-- RECORDS SUPPLIED follows --

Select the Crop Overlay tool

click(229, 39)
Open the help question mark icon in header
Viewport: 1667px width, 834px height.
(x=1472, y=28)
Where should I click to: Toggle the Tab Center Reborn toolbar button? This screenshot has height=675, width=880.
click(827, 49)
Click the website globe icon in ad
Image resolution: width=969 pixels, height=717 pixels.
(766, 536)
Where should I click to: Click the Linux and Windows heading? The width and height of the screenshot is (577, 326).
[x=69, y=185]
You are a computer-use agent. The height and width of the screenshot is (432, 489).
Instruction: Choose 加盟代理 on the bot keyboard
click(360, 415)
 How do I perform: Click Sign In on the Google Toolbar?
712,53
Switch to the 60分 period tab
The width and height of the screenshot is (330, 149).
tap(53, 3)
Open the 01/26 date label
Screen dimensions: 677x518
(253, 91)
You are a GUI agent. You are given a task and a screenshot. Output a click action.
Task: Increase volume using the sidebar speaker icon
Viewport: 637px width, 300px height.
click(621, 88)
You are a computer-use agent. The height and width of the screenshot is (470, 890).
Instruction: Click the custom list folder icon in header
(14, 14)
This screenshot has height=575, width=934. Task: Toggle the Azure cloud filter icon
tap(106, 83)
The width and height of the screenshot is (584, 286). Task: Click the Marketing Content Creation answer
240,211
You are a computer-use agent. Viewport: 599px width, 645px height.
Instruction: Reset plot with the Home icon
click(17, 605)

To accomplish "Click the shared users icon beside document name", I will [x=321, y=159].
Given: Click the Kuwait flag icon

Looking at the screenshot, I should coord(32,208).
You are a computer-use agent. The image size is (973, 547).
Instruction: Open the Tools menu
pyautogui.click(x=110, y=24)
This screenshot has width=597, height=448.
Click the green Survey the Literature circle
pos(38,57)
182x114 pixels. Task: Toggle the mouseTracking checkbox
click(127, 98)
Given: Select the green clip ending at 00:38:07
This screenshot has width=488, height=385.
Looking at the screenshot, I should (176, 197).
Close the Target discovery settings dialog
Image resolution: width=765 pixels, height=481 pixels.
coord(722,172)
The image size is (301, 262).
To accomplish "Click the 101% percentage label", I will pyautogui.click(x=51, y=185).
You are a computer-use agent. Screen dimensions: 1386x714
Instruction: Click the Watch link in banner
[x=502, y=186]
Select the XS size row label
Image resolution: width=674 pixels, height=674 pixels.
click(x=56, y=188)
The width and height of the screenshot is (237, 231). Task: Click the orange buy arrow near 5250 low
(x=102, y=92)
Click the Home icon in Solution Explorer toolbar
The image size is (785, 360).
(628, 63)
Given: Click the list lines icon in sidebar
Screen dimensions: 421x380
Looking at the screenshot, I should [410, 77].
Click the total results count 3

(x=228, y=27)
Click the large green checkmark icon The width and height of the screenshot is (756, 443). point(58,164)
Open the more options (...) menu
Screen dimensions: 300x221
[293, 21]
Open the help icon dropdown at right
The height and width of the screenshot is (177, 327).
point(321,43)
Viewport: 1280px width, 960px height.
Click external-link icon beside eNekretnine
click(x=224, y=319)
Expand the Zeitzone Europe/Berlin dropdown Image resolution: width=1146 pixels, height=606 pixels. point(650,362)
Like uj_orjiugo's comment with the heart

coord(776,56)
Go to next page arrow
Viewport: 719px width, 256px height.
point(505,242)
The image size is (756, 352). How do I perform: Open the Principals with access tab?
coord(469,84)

-- RECORDS SUPPLIED concluded --

## GOAL OF THE EXERCISE:
From the records above, quote only the lines running from the line with "You are a GUI" to the line with "You are a computer-use agent. Viewport: 599px", both lines included.

## OUTPUT FOR THIS EXERCISE:
You are a GUI agent. You are given a task and a screenshot. Output a click action.
Task: Increase volume using the sidebar speaker icon
Viewport: 637px width, 300px height.
click(621, 88)
You are a computer-use agent. The height and width of the screenshot is (470, 890).
Instruction: Click the custom list folder icon in header
(14, 14)
This screenshot has height=575, width=934. Task: Toggle the Azure cloud filter icon
tap(106, 83)
The width and height of the screenshot is (584, 286). Task: Click the Marketing Content Creation answer
240,211
You are a computer-use agent. Viewport: 599px width, 645px height.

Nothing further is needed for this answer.